8. The autothermal evaporation liquid phase synthesis method of battery cathode materials according to claim 1, wherein the lithium source in step (1) includes lithium dihydrogen phosphate, lithium hydroxide, lithium carbonate, and nitric acid. One or more of lithium and lithium chloride; the solvent is water, methanol, ethanol, propanol, isopropanol, n-butanol, isobutanol, n-amyl alcohol, n-hexanol, n-heptanol, One or more of acetone, butanone, diacetyl, pentanone, cyclopentanone, hexanone, cyclohexanone and cycloheptanone.

9. The autothermal evaporation liquid phase synthesis method of battery cathode materials according to claim 1, wherein the cathode material is lithium cobalt oxide, lithium nickel oxide, lithium manganate, lithium iron silicate, Lithium manganese phosphate, lithium iron manganese phosphate or lithium iron phosphate.
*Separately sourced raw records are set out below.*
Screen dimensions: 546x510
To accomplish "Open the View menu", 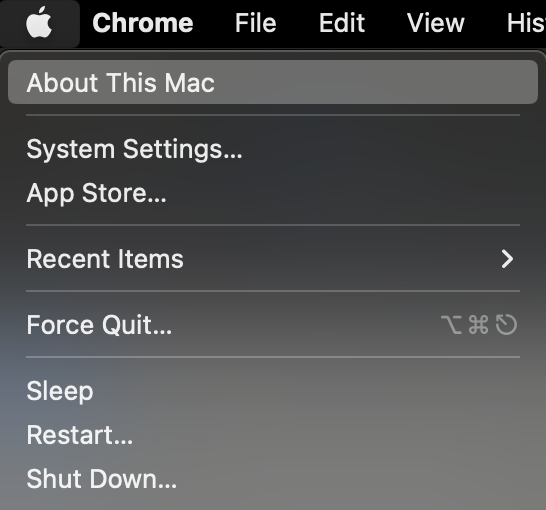I will pos(436,23).
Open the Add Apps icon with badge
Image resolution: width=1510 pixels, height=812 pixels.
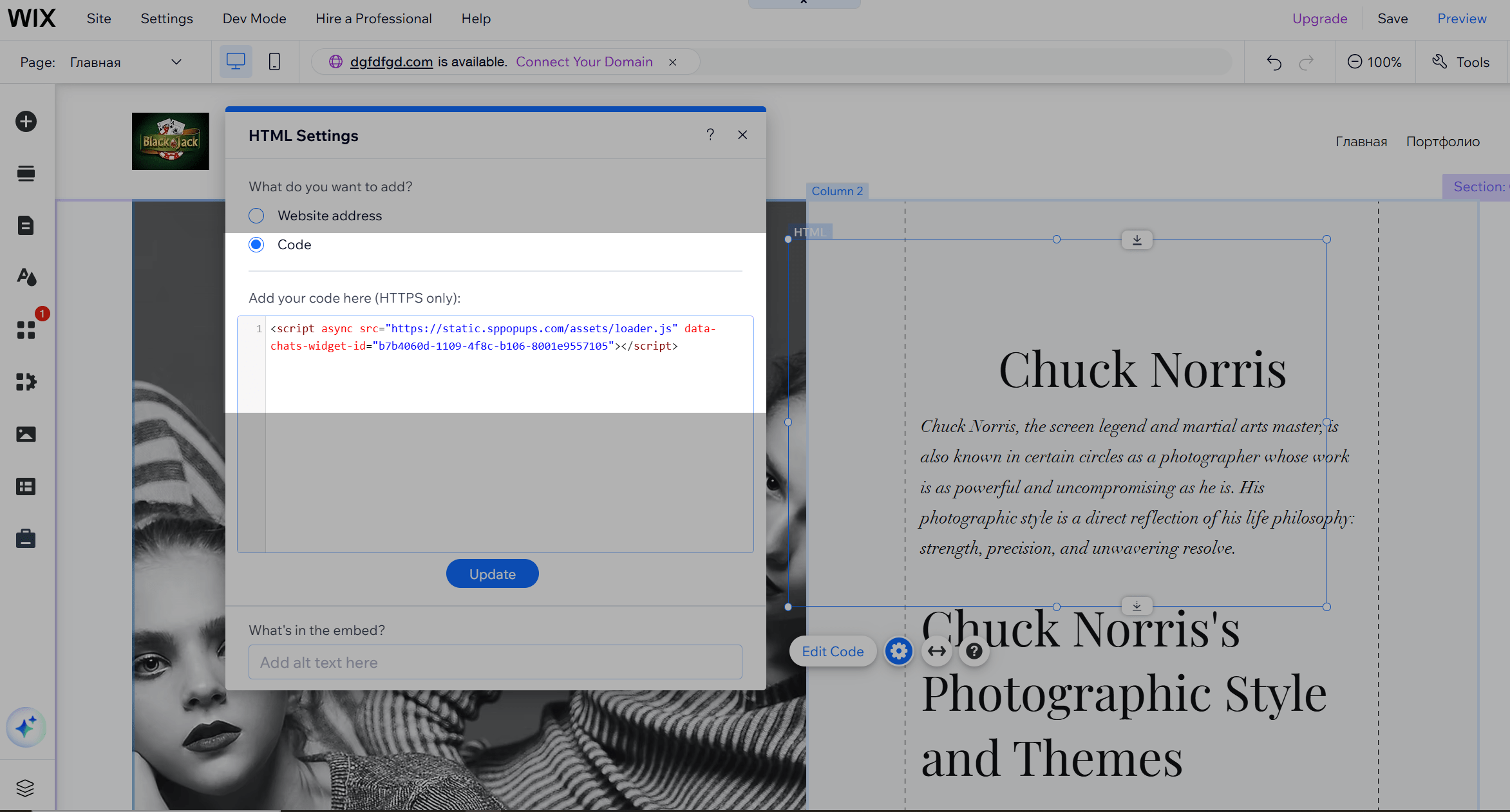click(x=26, y=330)
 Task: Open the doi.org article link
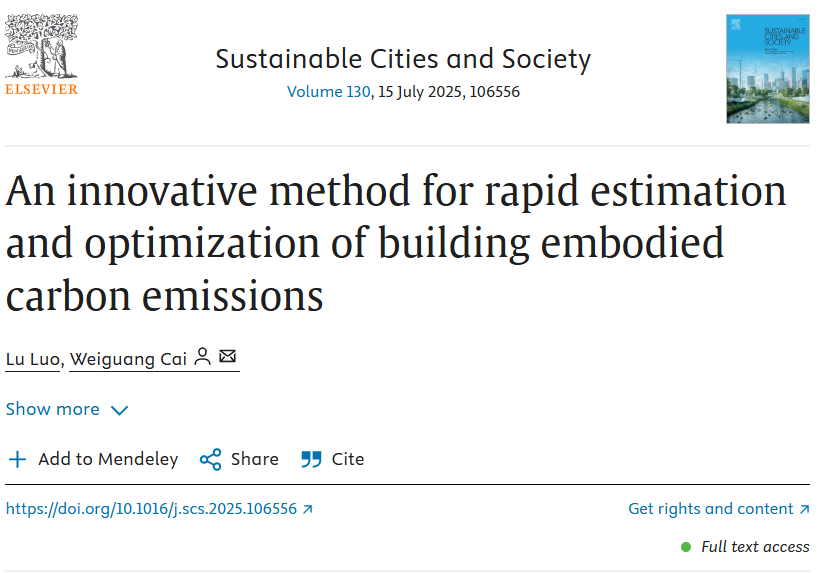(x=151, y=509)
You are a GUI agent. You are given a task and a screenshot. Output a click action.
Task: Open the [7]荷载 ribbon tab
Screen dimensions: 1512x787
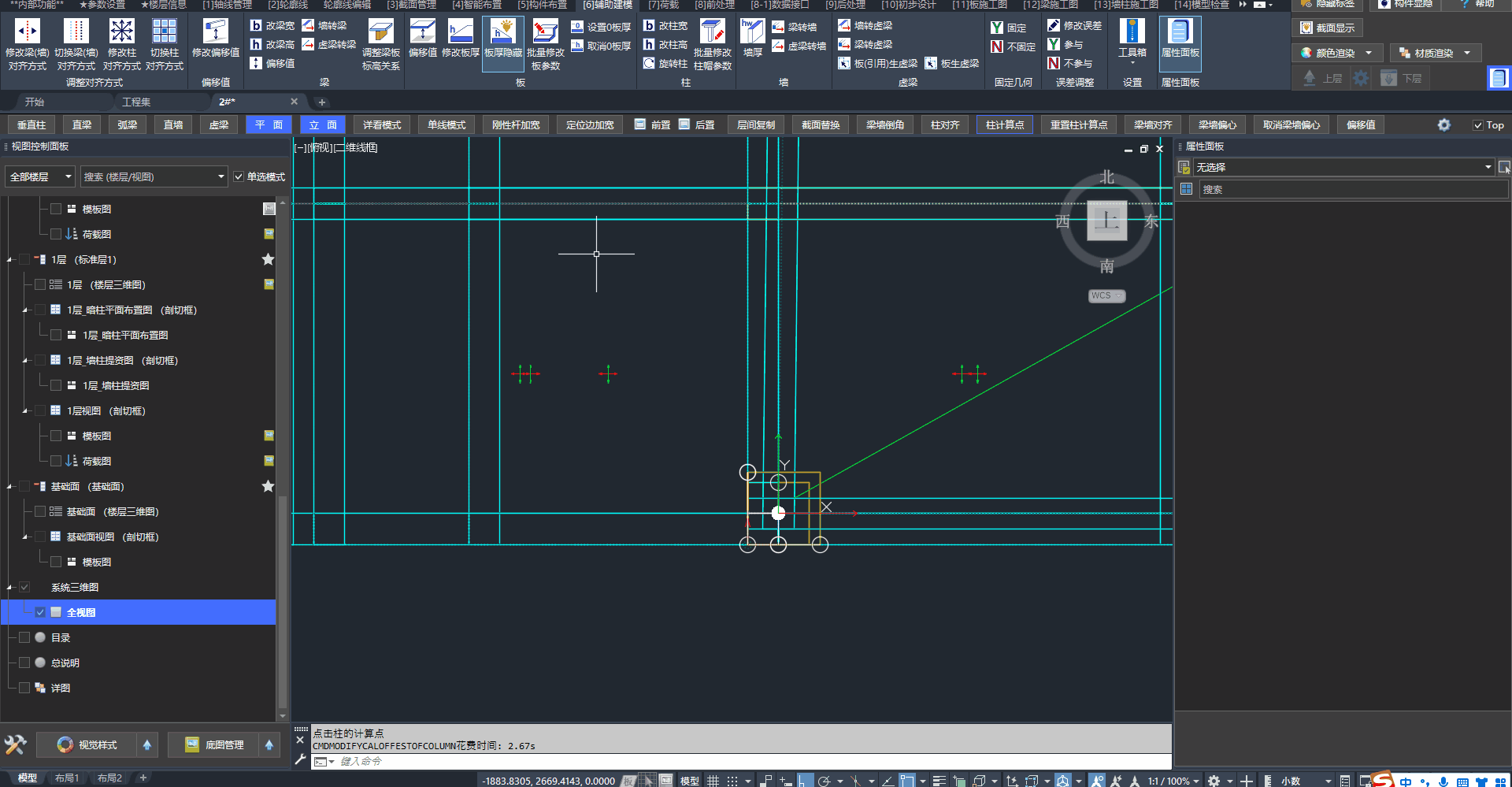[x=663, y=5]

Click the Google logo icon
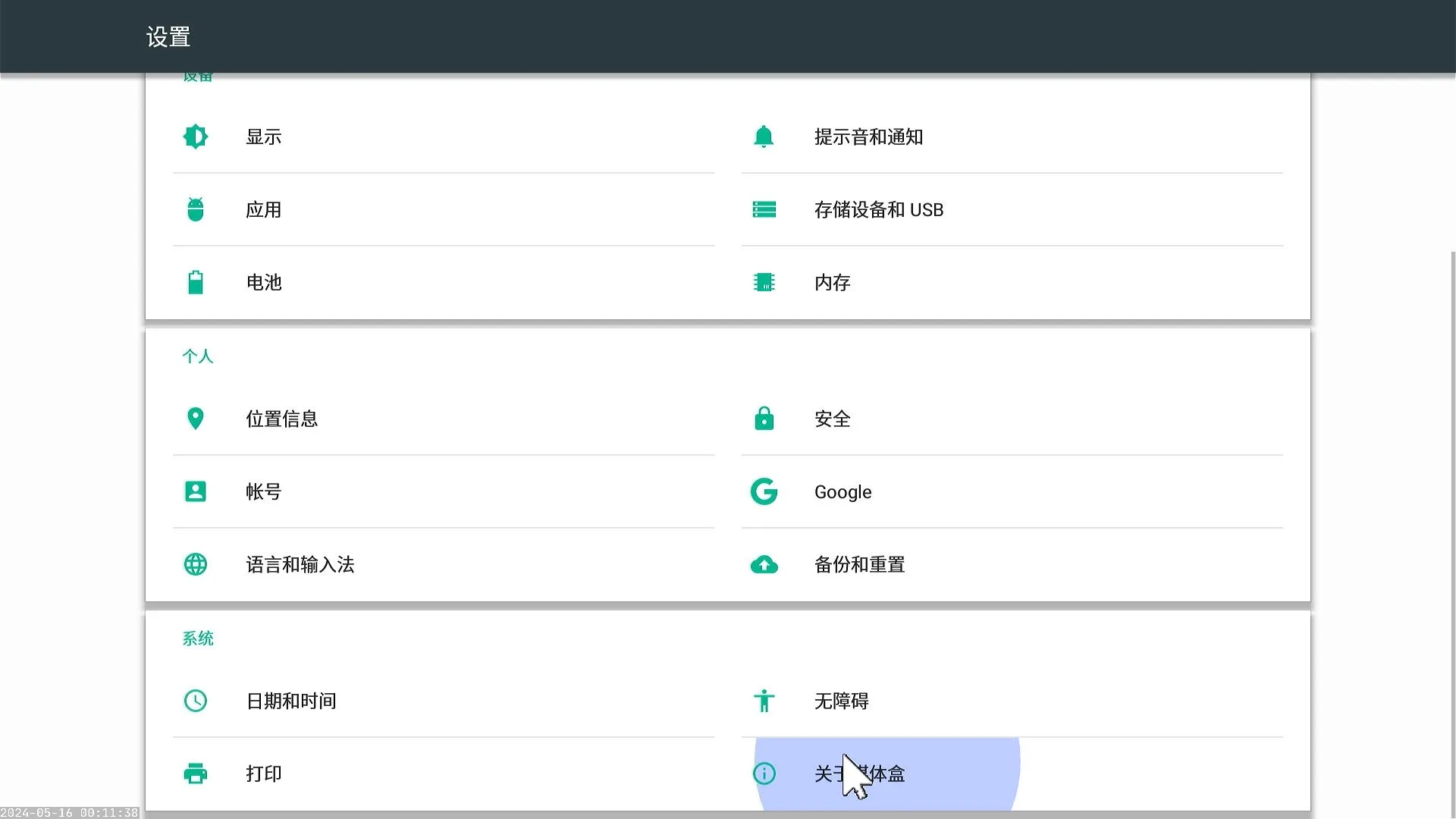point(764,491)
10. The autothermal evaporation liquid phase synthesis method of battery cathode material according to claim 1, characterized in that the raw materials for the synthesis of the cathode material are soluble lithium source, iron source, phosphorus source, doping element source and complex mixture; the iron source includes one or more of ferric phosphate, ferric nitrate, ferrous oxalate, ferric chloride, ferric sulfate and ferrous sulfate; the phosphorus source includes phosphoric acid, ammonium hydrogen phosphate, phosphoric acid One or more of ammonium dihydrogen, iron phosphate and lithium dihydrogen phosphate; the doping element source is a compound of boron, cadmium, copper, magnesium, aluminum, zinc, manganese, titanium, zirconium, niobium, chromium and One or more rare earth compounds; the complexing agent is one or more of citric acid, malic acid, tartaric acid, oxalic acid, salicylic acid, succinic acid, glycine, ethylenediaminetetraacetic acid and sucrose.
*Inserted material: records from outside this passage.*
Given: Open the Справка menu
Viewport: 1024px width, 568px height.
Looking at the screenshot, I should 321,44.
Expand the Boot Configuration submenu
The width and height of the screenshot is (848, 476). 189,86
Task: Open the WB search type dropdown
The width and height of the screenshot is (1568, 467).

11. The autothermal evaporation liquid phase synthesis method of battery cathode material according to claim 1, characterized in that the mixture A is prepared by the following method: mixing a soluble lithium source, an iron source, a phosphorus source, and Miscellaneous elements The source material is mixed in a molar ratio, and then mixed with the complexing agent in a weight ratio of 1: 0.1 to 10 and dissolved in the solvent to form mixture A.

12. The autothermal evaporation liquid phase synthesis method of battery cathode material according to claim 11, characterized in that in the mixture A, the molar ratio of lithium source, iron source, phosphorus source and doping element source is Li :Fe:P: Doping elements are mixed in a ratio of 0.95 ~ 1: 0.95 ~ 1: 0.95 ~ 1: 0 ~ 0.05.